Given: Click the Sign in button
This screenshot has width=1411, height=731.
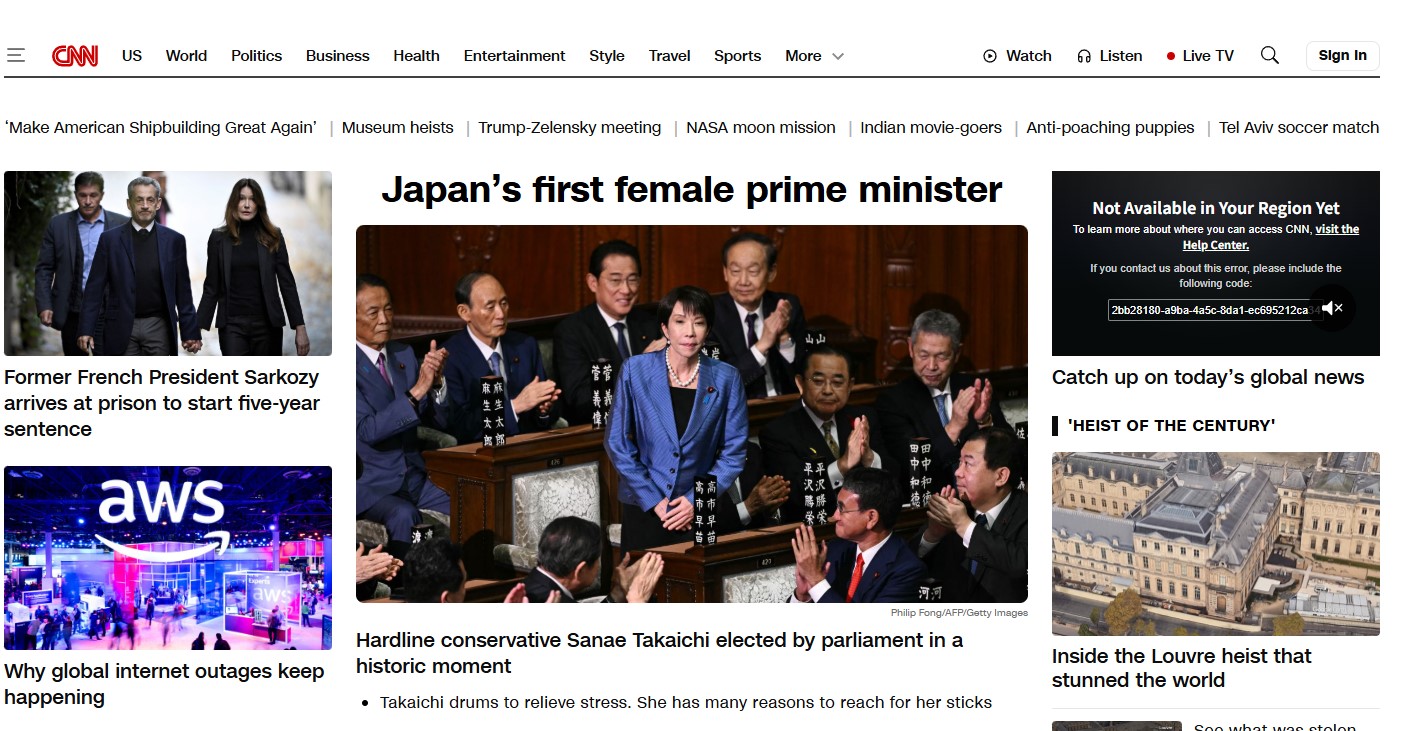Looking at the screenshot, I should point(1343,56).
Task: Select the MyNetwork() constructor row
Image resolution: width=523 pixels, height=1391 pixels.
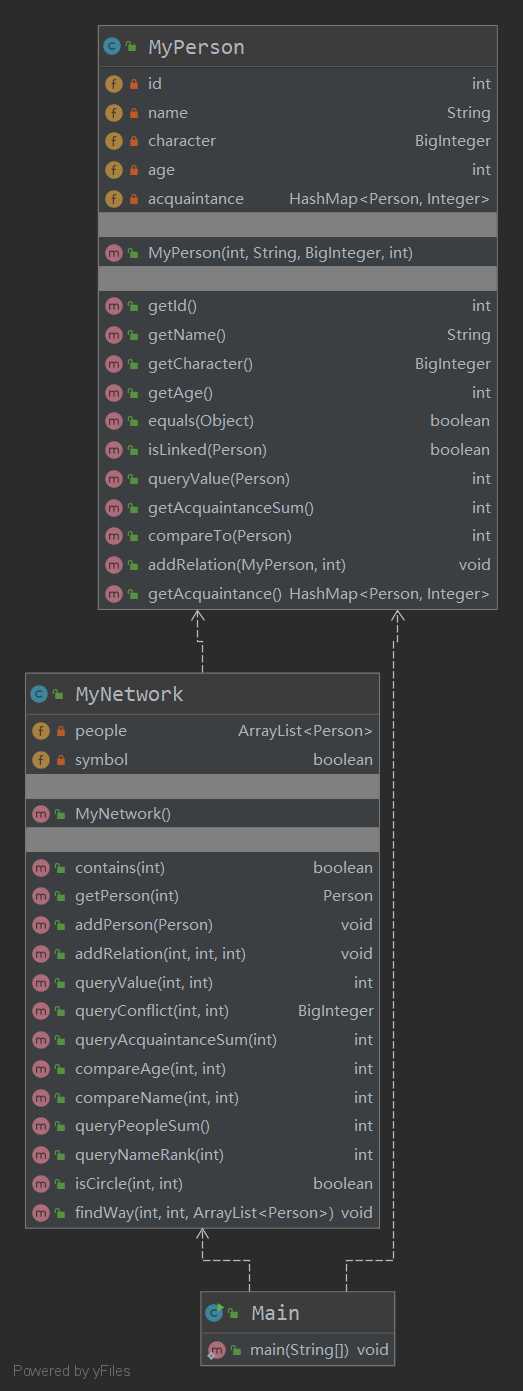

------------

> **WRITTEN TASK**: Show each line of the items above that contains the string "width". Case counts.

> **EXERCISE RESPONSE**:
This screenshot has width=1411, height=731.
Image resolution: width=523 pixels, height=1391 pixels.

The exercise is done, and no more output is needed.